Javascript Objects Cheatsheet

All about working with objects in one place

Here is a Javascript Object

    let fridge =  {
        make: "Beko",
        model: "224",
        contents:{
            vegetables: {
                favourite: 'lettuce',
                crunchy: 'carrot',
                smallest: 'radish'
            }
        }
    }

Javascript Object vs JSON Object

You can tell that it is a Javascript Object and not a JSON object because the keys are not wrapped in quotes. For instance a JSON object key would look like this; "make".

So we have a Javascript variable called fridge that is a Javascript Object with various properties.

When you want to loop through an Object here are your options;

  1. ''for in'' loop
  2. convert the Object to an array using eg Object.keys then use eg forEach
  3. convert the Object to an array using eg Object.values then use eg forEach
  4. convert the Object to an array of arrays using Object.entries then use eg forEach
  5. convert the Object to an array and then use ''for of'' loop

For in loop

For in is the original older type loop that came in early to JS. For in loops can be used to loop over the enumerable properties of an Object,Array or String...we will get into more detail later.

First let's use a ''for in'' loop to get this object's keys and values;'

for (const key in fridge) {

    console.log(`${key}: ${fridge[key]}`);
}

//make: Beko
//model: 224
//contents: [object Object]

Where does the key fit in?

The fridge[key] part of this used to puzzle me, until I read about associative arrays in the MDN documents, now I think of each property as a mini-array of two things, a key and a value, when I want the value of a property I can access it with the [key], , eg fridge['make']the same way you would access an item in an array with an index eg array[2]

.... more about enumerable properties........

for..in is a method for iterating over "enumerable" properties of an object. It therefore applies to all objects not only Object type objects, but also Array type Objects and even Strings eg

const array = ['a', 'b', 'c', 'd'];

for (const index in array) {
    console.log(array[index])
}
//a,b,c,d

for..in and Strings

Each character in a string has an index. Therefore, similar to Arrays, the indexes are enumerable properties that just happen to be integers. more details here bitsofco.de/for-in-vs-for-of

const string = 'Ire Aderinokun';

for (const index in string) {
    console.log(string[index])
}

// Result: I, r, e, , A, d, e, r, i, n, o, k, u, n

Moving on lets look at directly accessing a property in an object with dot notation

Dot and bracket notation

If you already know the key of the property you can get the value with dot notation, eg fridge.make would return ''Beko'', you can also use bracket notation to do the same thing eg fridge['make'] would return ''Beko'' (note the quotation marks within the brackets).

Instead of for in loop

Before ES6, the only way to loop through an object was by using the for...in loop.

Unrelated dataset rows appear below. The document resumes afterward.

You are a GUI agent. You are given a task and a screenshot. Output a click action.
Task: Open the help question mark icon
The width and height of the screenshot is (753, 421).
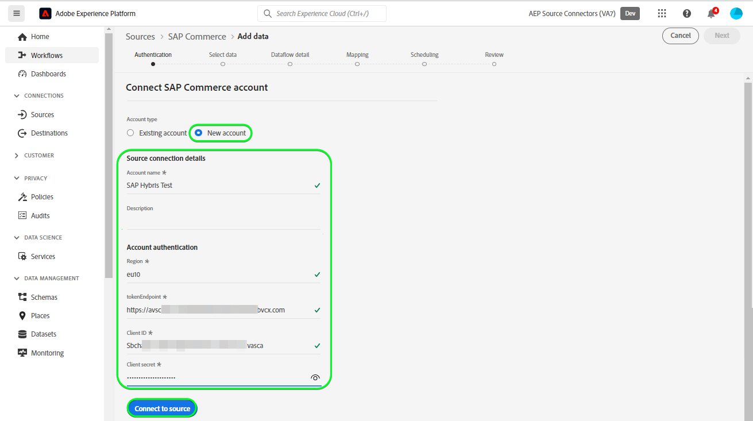pyautogui.click(x=686, y=13)
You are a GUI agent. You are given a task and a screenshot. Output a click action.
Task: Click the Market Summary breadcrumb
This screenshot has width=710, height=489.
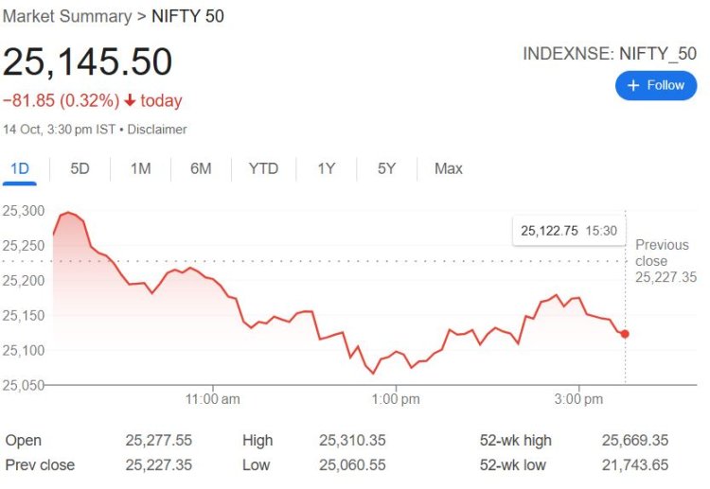(67, 16)
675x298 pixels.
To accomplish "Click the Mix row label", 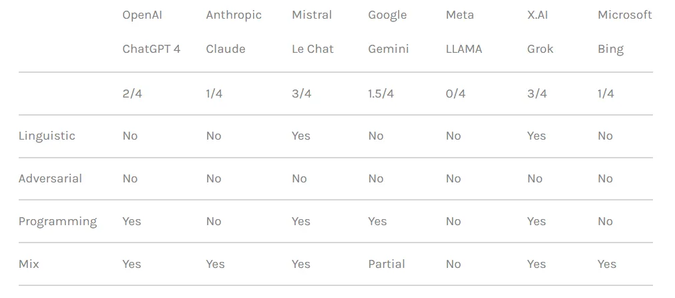I will click(29, 264).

The problem with using the for...in method is that it loops through the properties in the prototype chain as well. To avoid this problem, you have to explicitly check if the property belongs to the object by using the hasOwnProperty() method.

Object.keys()

The Object.keys() method was introduced in ES6 to make it easier to loop over objects. It extracts the keys into an array. You can forEach loop over the array of keys using each key to access the corresponding property within the object.

const keys = Object.keys(fridge);
console.log(keys)// ["make", "model", "contents"]
keys.forEach((key, index) => {
    console.log(`${key}: ${fridge[key]}`);
});
//make: Beko
//model: 224
//contents: [object Object]

Object.values()

returns an array of the values

let values = Object.values(fridge).forEach(val => console.log(val))
//Beko
//224
//{vegetables: {crunchy: "carrot", favourite: "lettuce", smallest: "radish"}}

And see, instead of Object object we have all the vegetables - and in alphabetic order too.

Object.entries() (ES8 )

Outputs an array of arrays. Each inner array has two elements. The first element being the property and the second element is the value.

Object.entries(fridge) =
//  [ 
//      ["make", "Beko"],
//      ["model", "224"],
//      ["contents", {…}]  
//   ]

You can now loop over these array using array methods, eg forEach() map etc

Object.entries(fridge).forEach(([key, value]) => {
    console.log(`${key}: ${value}`)
});
//make: Beko
//model: 224
//contents: [object Object]

...you can get this same result by using the for of loop. for..of is a method, introduced in ES2015, for iterating over "iterable collections", Objects are not iterable collections, but Arrays are. Take away - you can only use for of with arrays - not Objects.

for (const [key, value] of Object.entries(fridge)) {
    console.log(`${key}: ${value}`);
}

Remember you can not use ''for of'' directly on an Object. Your choices are

  1. ''for in''
  2. convert the Object to an array using eg Object.keys then use eg forEach
  3. convert the Object to an array using eg Object.values then use eg forEach
  4. convert the Object to an array of arrays using Object.entries then use eg forEach
  5. convert the Object to an array and then use ''for of'' loop

That's it for now.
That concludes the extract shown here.